From Wonder to Passive Consumption?
When a child is still learning how to learn, these design patterns matter. If the AI always seems to “know best”, we risk raising kids who look for the next prompt instead of asking their own follow-up questions.
Instead of exploring and forming their own questions, they easily settle and wait for the next suggestion.
This isn’t just about a distraction or screen time. It is about agency. How our kids learn to think.
Are we teaching our kids to be curious, creative, and critical thinkers or just passive consumers of information?
My Wishlist: AI That Coaches Curiosity
AI can open doors, but true understanding often comes from lingering with a question, exploring different perspectives, and sometimes even sitting with uncertainty.
So, what if AI could do more than just answer questions or suggest the next click?
As a Parent, here’s what I wish existed more widely in AI products for kids:
✅Open-Ended Questions:
Imagine an AI that responds to a child’s query not just with an answer, but with another open question that invites thinking: “What do you think?” or “How would you explain this to a friend?”
✅Source Awareness & Reflection:
AI could help kids analyze sources: “Want to know where this information is from? Would you like to explore other potential answers?”
✅Building Agency:
The best AI could perhaps act more like a coach, helping kids form their own ideas and feel in control of their learning. Not just following instructions or down the path of predefined menu.
What We (Parents) Can Do Now
Until AI catches up with these ideals, I’ve started trying a framework with my kids to keep us grounded when we use AI together. I call it THINK:
T – Take Time Before Believing:
Pause and check if the AI’s answer is accurate. Don’t trust everything right away.
H – How Does It Work?
Talk about how AI generates answers. Think about whether it might be biased or missing information.
I – Intention:
Ask yourself why you’re using this AI tool right now. Are you learning, creating, or just passing time?
N – Never Share Secrets:
Keep personal info private. Don’t tell AI your secrets, passwords, or private details.
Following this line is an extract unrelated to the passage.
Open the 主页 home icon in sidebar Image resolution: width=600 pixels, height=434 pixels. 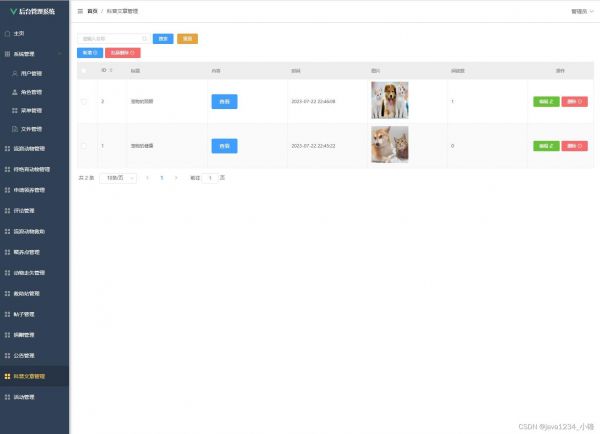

K – Keep Your Brain in Charge
Remind your kids. You’re the one in charge, not AI. Use your own judgment and talk to a trusted adult if unsure.
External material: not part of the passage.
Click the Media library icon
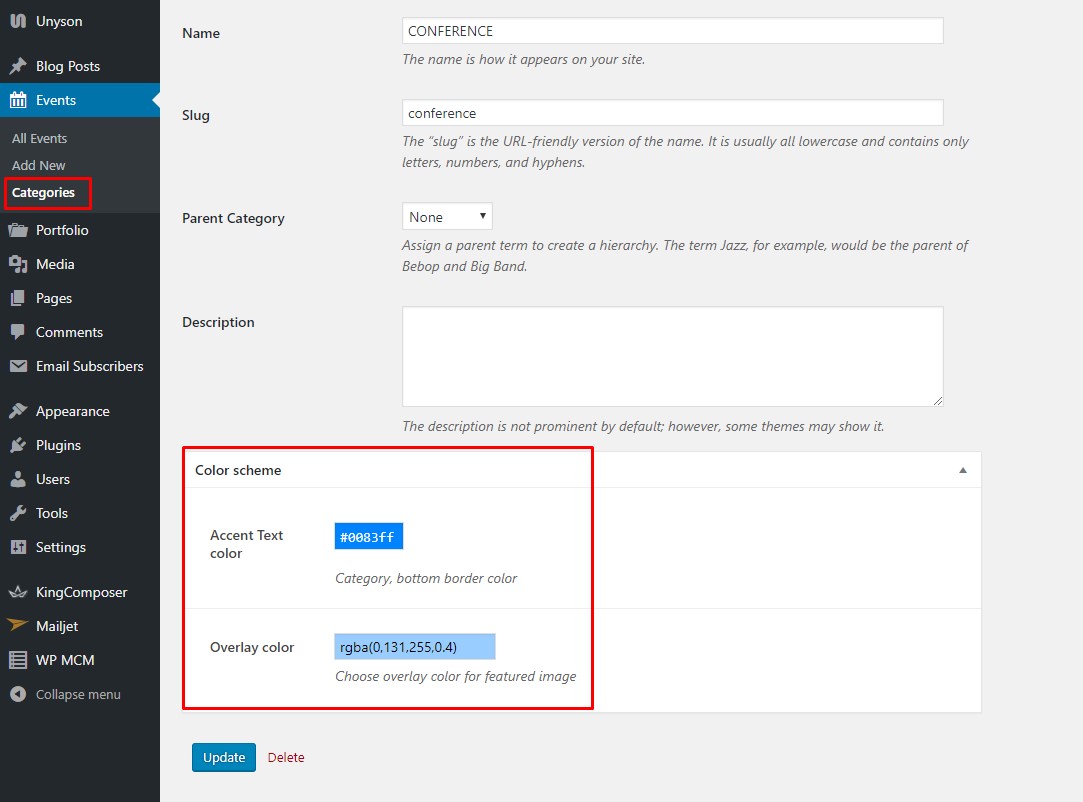[17, 264]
Let’s Raise Curious Kids, Not Just Compliant Ones
I’m not anti-AI. I use it as a tool at work and think it has potential when developed and used properly. But, I also believe parents should have a say on how our kids experience this new wave of technology.
Let’s advocate for technology that doesn’t aim to hook kids but instead help them grow. A tool designed to spark curiosity, foster independence, and encourage critical thinking.
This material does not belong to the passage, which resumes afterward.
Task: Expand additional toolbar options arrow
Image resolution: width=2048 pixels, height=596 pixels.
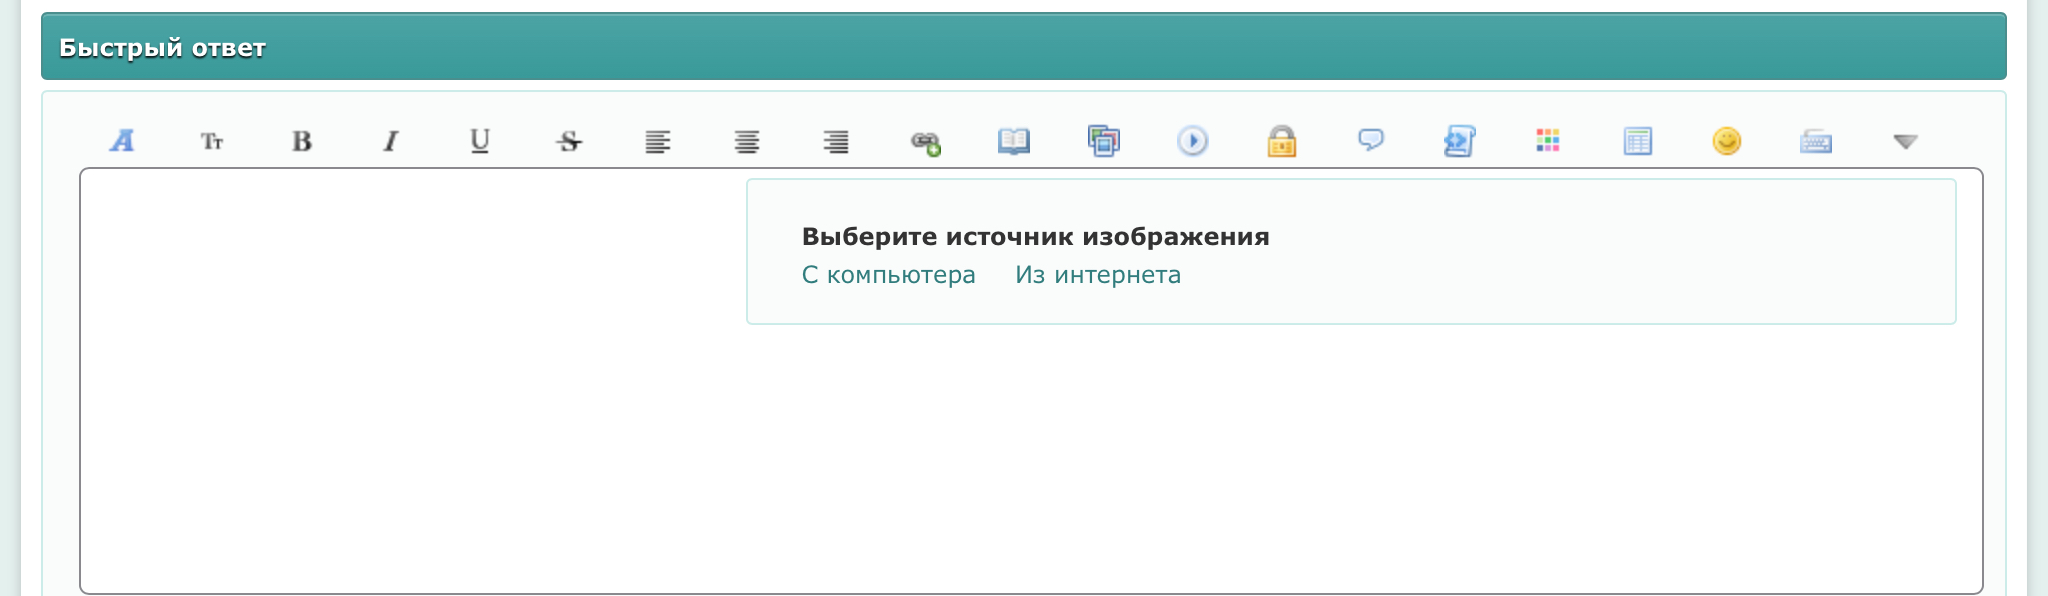Action: 1905,142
Our kids deserve technology that makes them more curious, not just more compliant.
Join the Conversation
I’d love to hear your thoughts.
💡Have you noticed similar patterns in your child’s interactions with AI?
💡How do you keep curiosity alive in your family?
Reply and I may feature your ideas in a future edition!
Thanks again for reading. AI moves fast, so do kids. Let’s keep up together.
Dhani
https://www.tandfonline.com/doi/full/10.1080/03057260701828101
https://www.nature.com/articles/s41562-023-01734-2
I love your wish list for AI. 🙌🏻
Are there ways we as the users can begin to train it to act this way at least in our conversations? I am very much a believer in the 100th monkey effect, where if we begin doing something and as others begin to notice it becomes the new normal.
I like the idea of using coaching principles in designing AI tools for kids. However , I believe that, specially in this era, it's more important than ever that kids get a true sens of the real world, with a strong critical thinking foundation.